Timothy K Sheils, Stephen L Mathias, Keith J Kelleher, Vishal B Siramshetty, Dac-Trung Nguyen, Cristian G Bologa, Lars Juhl Jensen, Dušica Vidović, Amar Koleti, Stephan C Schürer, Anna Waller, Jeremy J Yang, Jayme Holmes, Giovanni Bocci, Noel Southall, Poorva Dharkar, Ewy Mathé, Anton Simeonov, Tudor I Oprea. TCRD and Pharos 2021: mining the human proteome for disease biology, Nucleic Acids Research, Volume 49, Issue D1, 8 January 2021, Pages D1334–D1346, https://doi.org/10.1093/nar/gkaa993

Timothy Sheils Stephen L. Mathias Vishal B. Siramshetty Giovanni Bocci Cristian G. Bologa Jeremy J. Yang Anna Waller Noel Southall Dac‐Trung Nguyen Tudor I. Oprea. How to Illuminate the Druggable Genome Using Pharos. Current Protocols in Bioinformatics, Volume 69, Issue 1, March 2020, e92, https://doi.org/10.1002/cpbi.92

Pharos API
Given a UniProt accession for a target, how can I access drug information associated with it?

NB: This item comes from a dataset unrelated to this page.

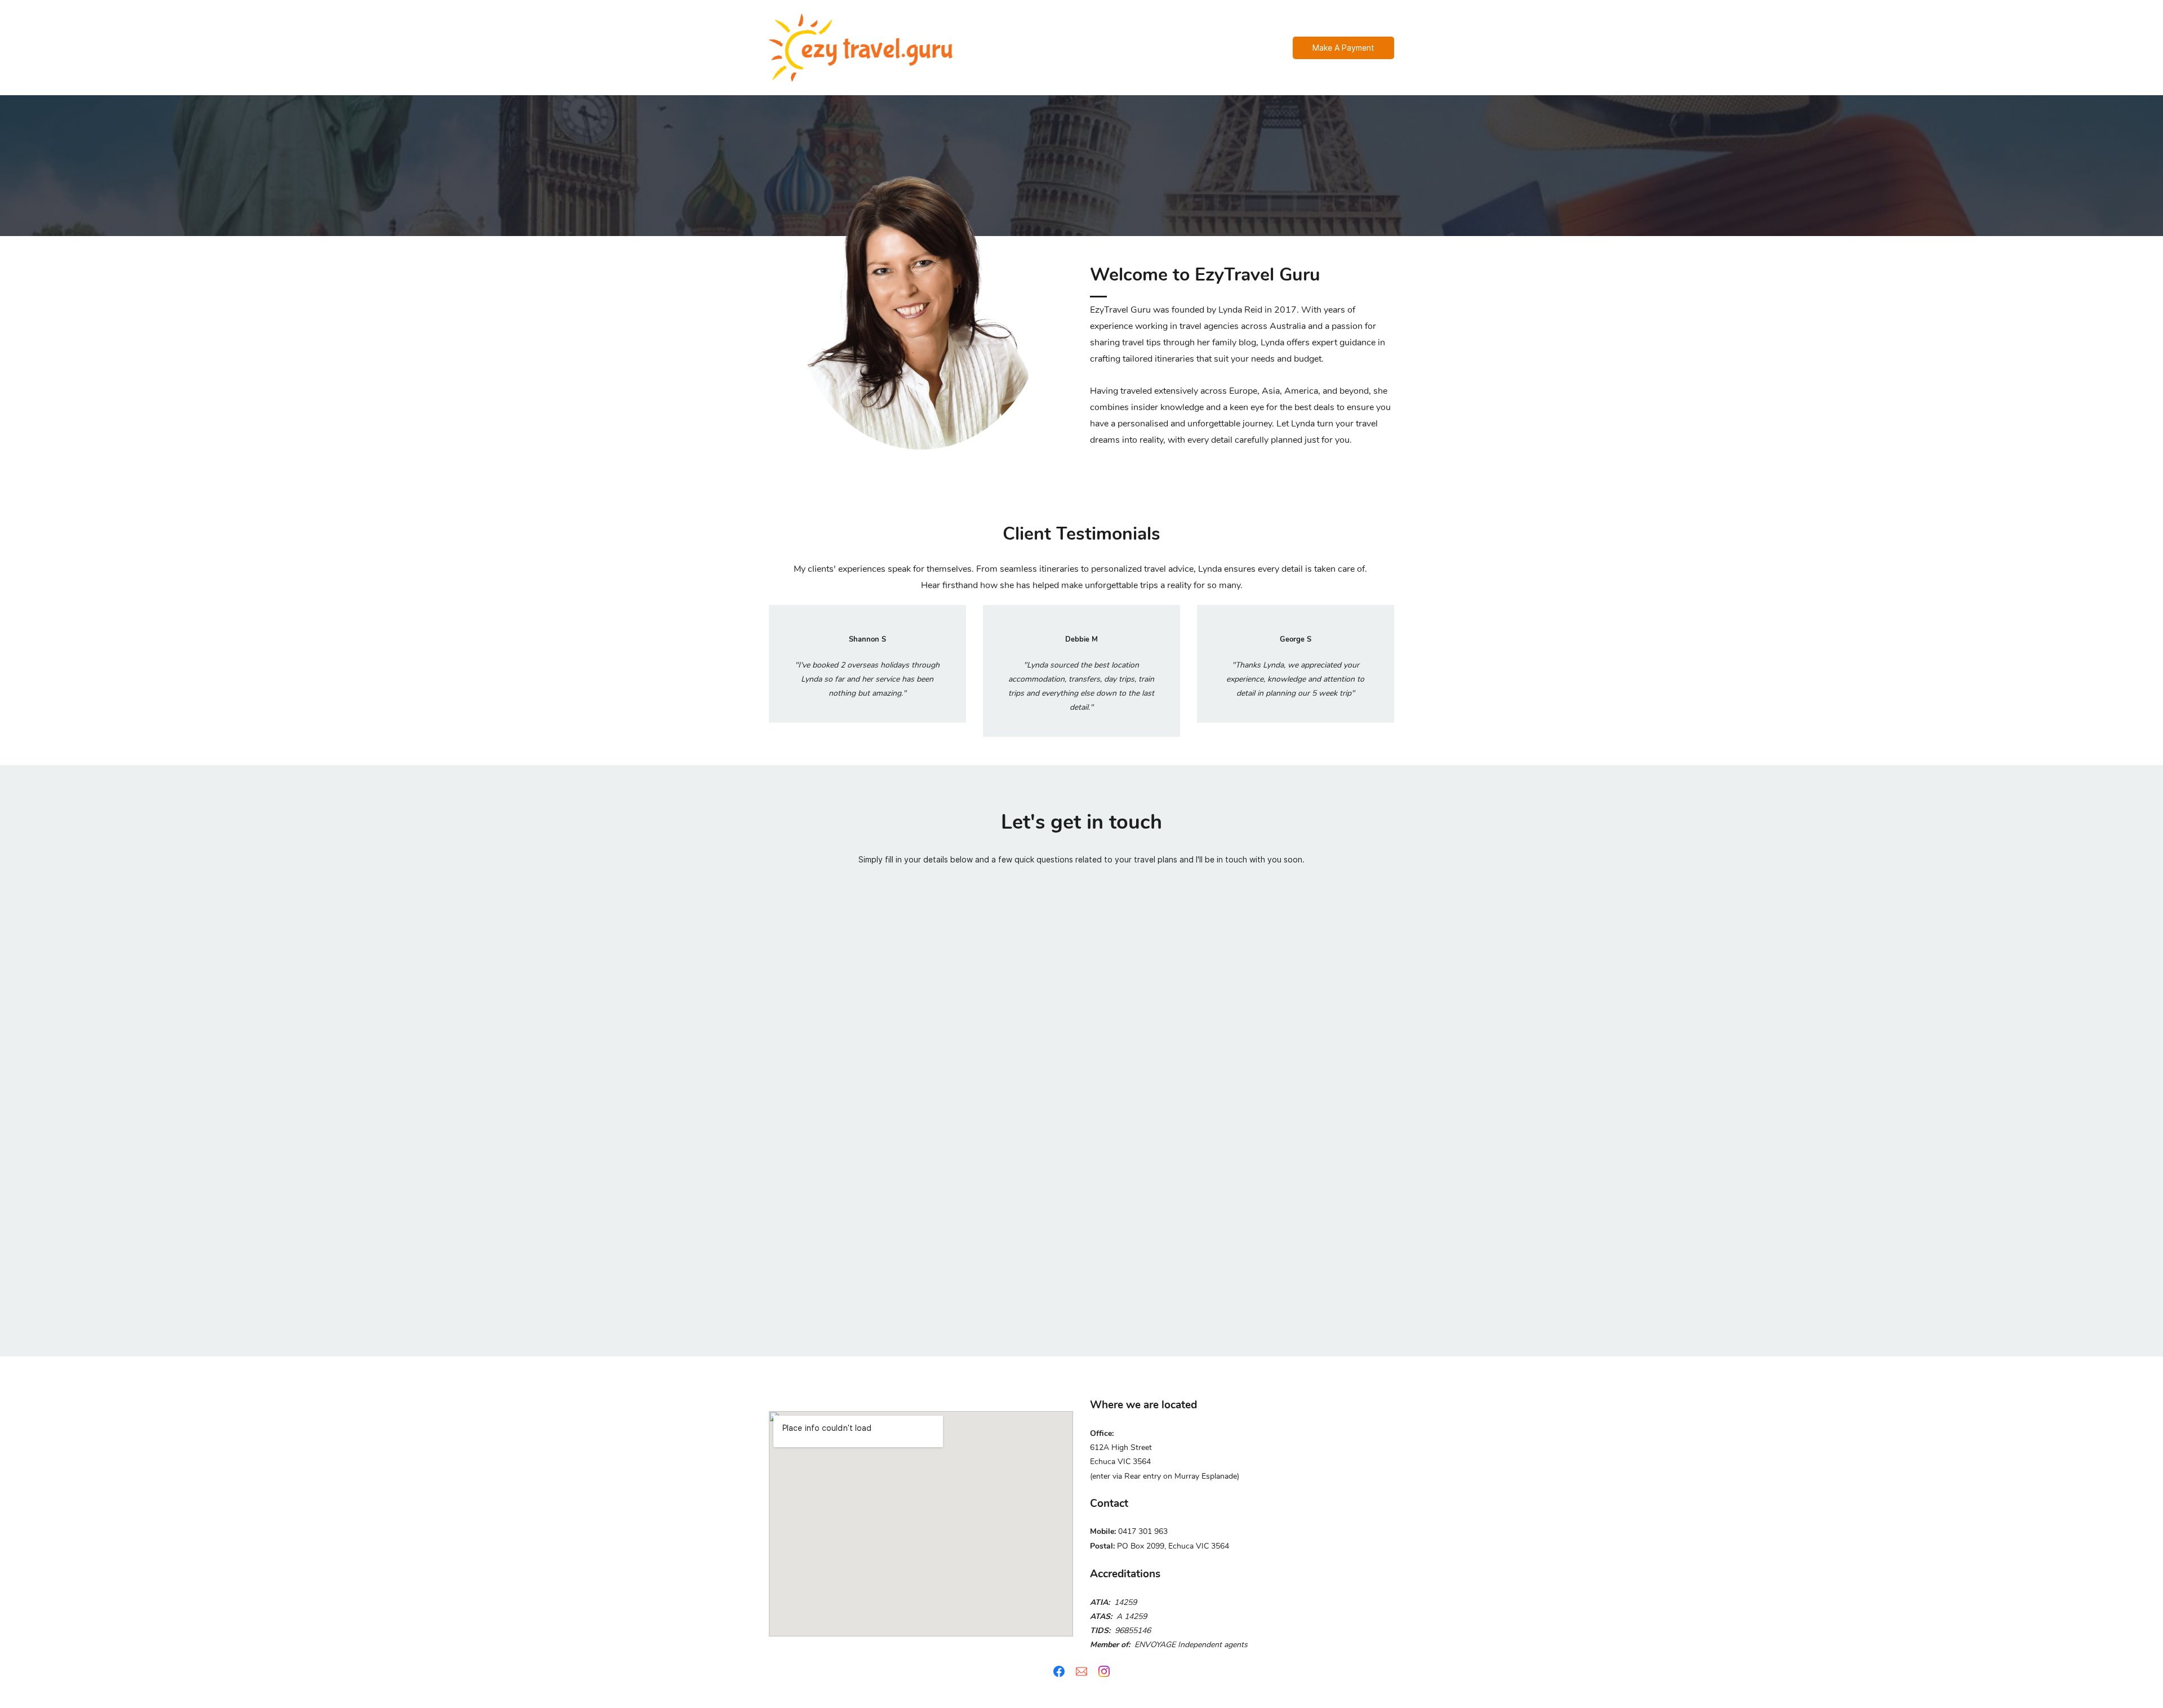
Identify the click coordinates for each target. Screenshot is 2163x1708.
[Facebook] (1059, 1671)
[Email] (1081, 1671)
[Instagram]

Using the GraphQP API, drug information, and any other information in Pharos, can be retrieved as a JSON object. A sample query, given a gene symbol such as DRD2, for downloading drug information would likely start like this:

 {
target(q:{sym:"DRD2"}) {
ligandCounts {
name
value
}
drugs:ligands (isdrug: true) {
name
isdrug
activities{
type
value
moa
}
}
}
}

An alternative approach is to explore the list of Ligands associated with the target through Pharos. To do this, navigate to the target details page, and click “Explore Approved Drugs” or “Explore Active Ligands,” to generate a Ligand List of those associated compounds. From there, histogram facets will provide an overview of activity values for the compounds and allow further refinement by those activity values, or by other facet values.

A shortcut to generate a Ligand List like this is to type the gene symbol into the search bar, and select the autocomplete entry for “{{symbol}} (Associated Ligands).”

What else can I do with the Pharos API?
There are many sample queries to get started fetching the data you want on our API page.
Visualizations
What do the numbers on the illumination graph mean?

These radial plots summarize the level of accumulated knowledge about each target. The further the point is away from the center of the radial plot, the more knowledge exists about the target. By mouse hovering the labels, the list of associated resources with links are presented on the left. To compare the relative knowledge for the target to knowledge for the target family, select to 'overlay another dataset'. The normalized knowledge for the target family will show in orange.

To construct these plots we:
  1. Begin with a set of gene-attribute associations. The attributes may be pathways, GO terms, phenotypes, diseases, drugs, tissues, proteins, etc., depending on the dataset. Some datasets require a few preprocessing steps to get here.
  2. Count the number of associations for each gene.
  3. Normalize the counts by calculating the empirical cumulative probability of the count for each gene, which is equal to the fraction of genes with count less than or equal to the count for each gene.ount for each gene.

The normalized counts/CDF values/empirical cumulative probabilities indicate the relative amount of knowledge about a gene compared to other genes in a given dataset. Genes with relatively high numbers of associations get assigned values near 1 and genes with relatively low numbers of associations get assigned values near 0.